Market bounce loses steam as traders assess latest inflation data, Dow turns negative
Stocks were mostly flat Tuesday, as traders weighed the latest U.S. inflation data, which showed another sharp increase in prices for last month.
The Dow Jones Industrial Average traded 38 points lower, or 0.1%. The S&P 500 also slid 0.1%, and the Nasdaq Composite was up just 0.1%.
The major averages were sharply higher to start the session, with the Dow rallying as much as 361.89 points, or 1.1%. The S&P 500 and Nasdaq were up as much as 1.3% and 2%, respectively, at their highs of the day. Wall Street was trying to recover from steep losses suffered in the previous session.
Consumer prices for March increased 1.2% month-to-month and 8.5% annually, the Labor Department said on Tuesday.

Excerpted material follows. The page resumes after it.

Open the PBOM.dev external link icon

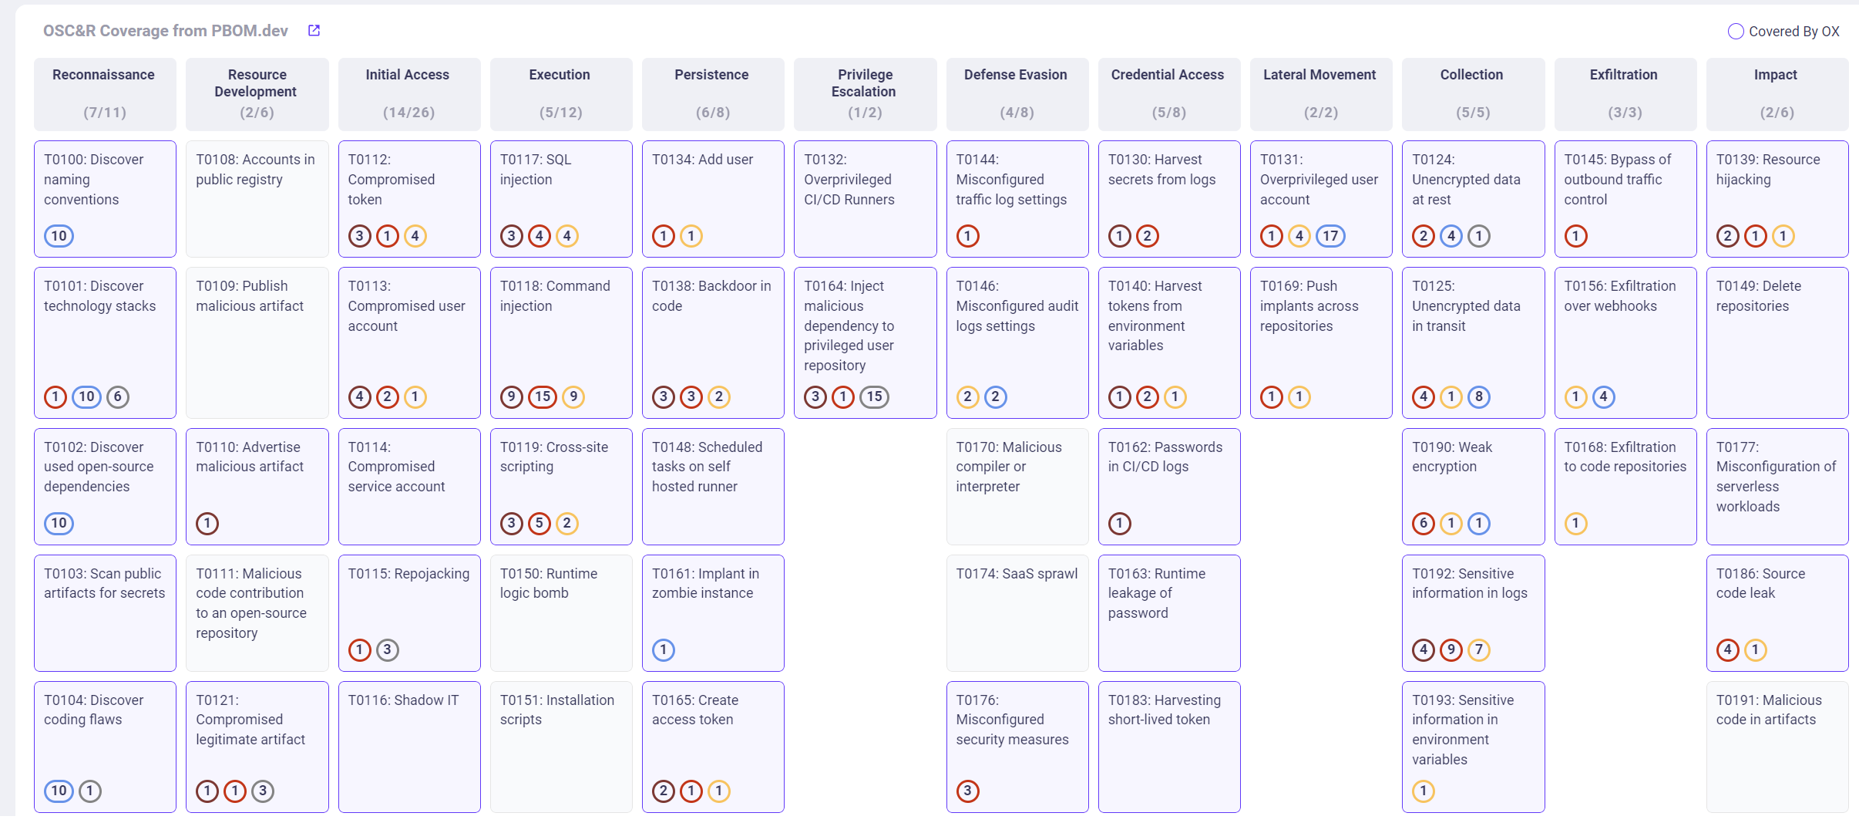pos(314,31)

However, the core CPI — which excludes food and energy prices — rose less than expected; it climbed 0.3% in March, while economists polled by Dow Jones expected a gain of 0.5%. Core prices on an annual basis were up 6.5%.
“It’s a red hot number but the market’s reaction for now suggests its priced in, especially with the month over month core read coming in below expectations,” wrote Mike Loewengart, managing director of investment strategy at E-Trade from Morgan Stanley. “The big debate is whether elevated reads like these are the new normal, or if we’re beginning to see a light at the end of the inflationary tunnel.”

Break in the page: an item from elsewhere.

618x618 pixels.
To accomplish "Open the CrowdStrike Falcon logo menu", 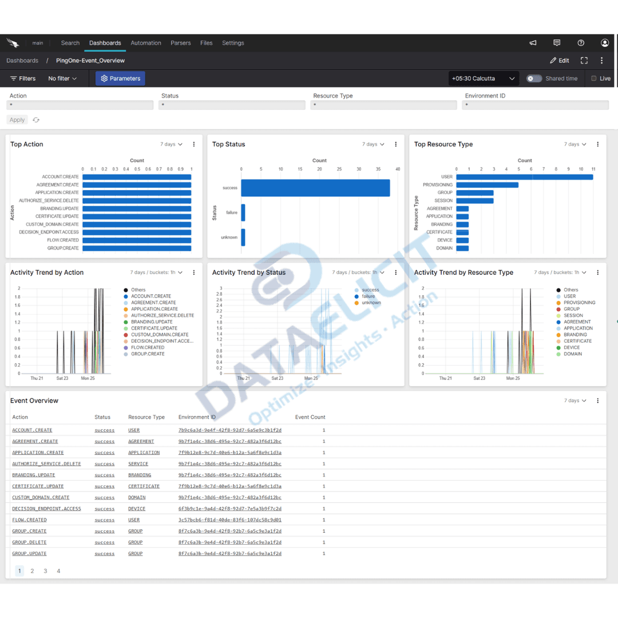I will (x=13, y=42).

The 10-year Treasury yield retreated from a three-year high following the report as traders hoped the core reading could mean inflation is showing signs of peaking.
The recent spike in U.S. inflation has helped increase expectations of tighter monetary policy from the Federal Reserve. The Fed raised rates at its March meeting, and it’s expected to hike more throughout the year.

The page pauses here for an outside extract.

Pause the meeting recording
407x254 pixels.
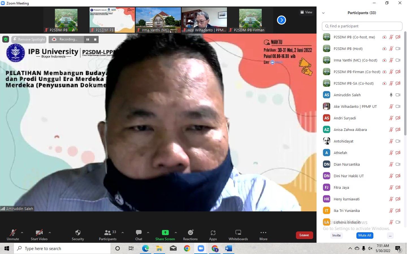coord(88,40)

“I think the 50 basis point raise is baked in for the next meeting, because they have the clearance for that. But the bond market has moved to the point where, does it matter what they raise it to? And I’d say ‘no,'” said Kim Forrest, founder of Bokeh Capital.
“The bond complex has already moved ahead to comprehend what it believes the moves are going to be. And I think this is really good for the Fed and for investors. You know, we don’t like suddenness,” she continued.
The 10-year Treasury yield fell more than 6 basis points to 2.717% following the CPI report after earlier touching 2.82% a level not seen in more than three years. (1 basis point equals 0.01%).
Tuesday’s moves took place amid a surge in oil prices, as China eased up on Covid lockdowns that would have hurt demand. The international benchmark Brent crude jumped 6% to $104.60 per barrel. Meanwhile, West Texas Intermediate crude futures gained 6.6% to $100.49 per barrel.
Energy stocks tracked oil prices upward. Occidental Petroleum jumped 2.8%, Devon Energy jumped 4%, Marathon Oil popped 5.3%, and Chevron spiked 2.5%.
Investors are also awaiting the start of earnings season set to kick off Wednesday with JPMorgan and Delta Air Lines, followed by several big banks on Thursday.